The goal of the modern corporate state is obvious: To promote, cultivate, and embed a sense of shared identification among its citizens. To this end, “we the people” have become “we the police state.”

We are fast becoming slaves in thrall to a faceless, nameless, bureaucratic totalitarian government machine that relentlessly erodes our freedoms through countless laws, statutes, and prohibitions.

Any resistance to such regimes depends on the strength of opinions in the minds of those who choose to fight back. Writing for ThinkProgress, Beauchamp suggests that “one of the best cures to bad leaders may very well be political democracy.”

But what does this really mean in practical terms?

It means holding politicians accountable for their actions and the actions of their staff members using every available means at our disposal: Through investigative journalism (what used to be referred to as the Fourth Estate) that enlightens and informs, through whistleblower complaints that expose corruption, through lawsuits that challenge misconduct, and through protests and mass political action that remind the powers-that-be that “we the people” are the ones that call the shots.

Remember, education precedes action. Citizens need to the do the hard work of educating themselves about what the government is doing and how to hold it accountable. Don’t allow yourselves to exist exclusively in an echo chamber that is restricted to views with which you agree. Expose yourself to multiple media sources, independent and mainstream, and think for yourself.

For that matter, no matter what your political leanings might be, don’t allow your partisan bias to trump the principles that serve as the basis for our constitutional republic.

That said, if we allow the ballot box to become our only means of pushing back against the police state, the battle is already lost.

Resistance will require a citizenry willing to be active at the community level.

Yet, I point out in my book, “Battlefield America: The War on the American People,” if you wait to act until the SWAT team is crashing through your door, until your name is placed on a terror watch list, until you are reported for outlawed activities such as collecting rainwater, or letting your children play outside unsupervised, then it will be too late.

This much I know: We are not faceless numbers.
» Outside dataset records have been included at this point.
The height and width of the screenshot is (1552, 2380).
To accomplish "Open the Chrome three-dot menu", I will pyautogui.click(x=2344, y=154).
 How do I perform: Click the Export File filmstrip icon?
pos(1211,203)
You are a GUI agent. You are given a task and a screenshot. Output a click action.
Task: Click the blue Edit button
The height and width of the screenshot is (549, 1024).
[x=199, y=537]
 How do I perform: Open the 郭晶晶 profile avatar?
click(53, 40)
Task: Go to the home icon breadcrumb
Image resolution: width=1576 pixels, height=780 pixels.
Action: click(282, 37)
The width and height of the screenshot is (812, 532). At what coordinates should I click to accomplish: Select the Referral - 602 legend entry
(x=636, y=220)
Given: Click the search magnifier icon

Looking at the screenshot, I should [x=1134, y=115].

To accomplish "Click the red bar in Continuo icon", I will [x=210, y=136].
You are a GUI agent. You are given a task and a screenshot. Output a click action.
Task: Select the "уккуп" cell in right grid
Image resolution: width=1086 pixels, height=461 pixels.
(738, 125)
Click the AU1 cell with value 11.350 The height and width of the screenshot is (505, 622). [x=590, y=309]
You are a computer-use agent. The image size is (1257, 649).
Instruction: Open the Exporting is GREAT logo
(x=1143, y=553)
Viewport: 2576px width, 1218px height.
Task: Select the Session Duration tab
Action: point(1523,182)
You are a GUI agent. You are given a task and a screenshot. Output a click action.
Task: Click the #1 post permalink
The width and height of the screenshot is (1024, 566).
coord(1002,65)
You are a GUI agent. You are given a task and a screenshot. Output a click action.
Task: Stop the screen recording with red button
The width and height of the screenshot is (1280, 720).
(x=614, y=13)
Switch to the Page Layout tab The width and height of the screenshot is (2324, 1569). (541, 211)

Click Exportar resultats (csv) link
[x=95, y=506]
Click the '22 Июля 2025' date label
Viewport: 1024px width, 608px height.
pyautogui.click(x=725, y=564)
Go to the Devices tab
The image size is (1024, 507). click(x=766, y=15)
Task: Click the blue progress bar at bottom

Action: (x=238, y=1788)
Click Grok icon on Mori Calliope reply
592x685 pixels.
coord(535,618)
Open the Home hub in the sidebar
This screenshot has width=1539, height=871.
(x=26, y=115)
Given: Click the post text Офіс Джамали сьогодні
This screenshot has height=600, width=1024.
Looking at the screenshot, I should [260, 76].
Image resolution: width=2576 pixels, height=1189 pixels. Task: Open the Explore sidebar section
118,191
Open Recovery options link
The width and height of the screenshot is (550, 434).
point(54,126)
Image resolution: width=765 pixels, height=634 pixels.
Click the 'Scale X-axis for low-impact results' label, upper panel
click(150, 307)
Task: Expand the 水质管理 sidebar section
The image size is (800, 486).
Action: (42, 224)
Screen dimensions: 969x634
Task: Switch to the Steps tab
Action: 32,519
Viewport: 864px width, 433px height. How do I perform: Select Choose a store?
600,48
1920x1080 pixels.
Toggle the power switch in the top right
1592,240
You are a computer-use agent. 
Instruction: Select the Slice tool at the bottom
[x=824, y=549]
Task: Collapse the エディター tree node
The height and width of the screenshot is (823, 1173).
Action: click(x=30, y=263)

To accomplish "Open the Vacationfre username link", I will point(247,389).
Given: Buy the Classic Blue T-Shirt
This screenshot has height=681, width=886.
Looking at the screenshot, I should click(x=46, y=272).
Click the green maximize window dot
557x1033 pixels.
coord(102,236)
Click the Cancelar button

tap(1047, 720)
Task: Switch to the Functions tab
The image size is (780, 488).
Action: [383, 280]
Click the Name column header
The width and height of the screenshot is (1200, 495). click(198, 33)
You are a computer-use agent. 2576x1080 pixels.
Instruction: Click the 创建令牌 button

We are not cogs in the machine. We are not slaves.

We are human beings, and for the moment, we have the opportunity to remain free, that is, if we tirelessly advocate for our rights and resist at every turn attempts by the government to place us in chains.

The Founders understood that our freedoms do not flow from the government. They were not given to us only to be taken away by the will of the State. They are inherently ours. In the same way, the government’s appointed purpose is not to threaten or undermine our freedoms, but to safeguard them.

Until we can get back to this way of thinking, until we can remind our fellow Americans what it really means to be free, and until we can stand firm in the face of threats to our freedoms, we will continue to be treated like slaves in thrall to a bureaucratic police state run by political psychopaths.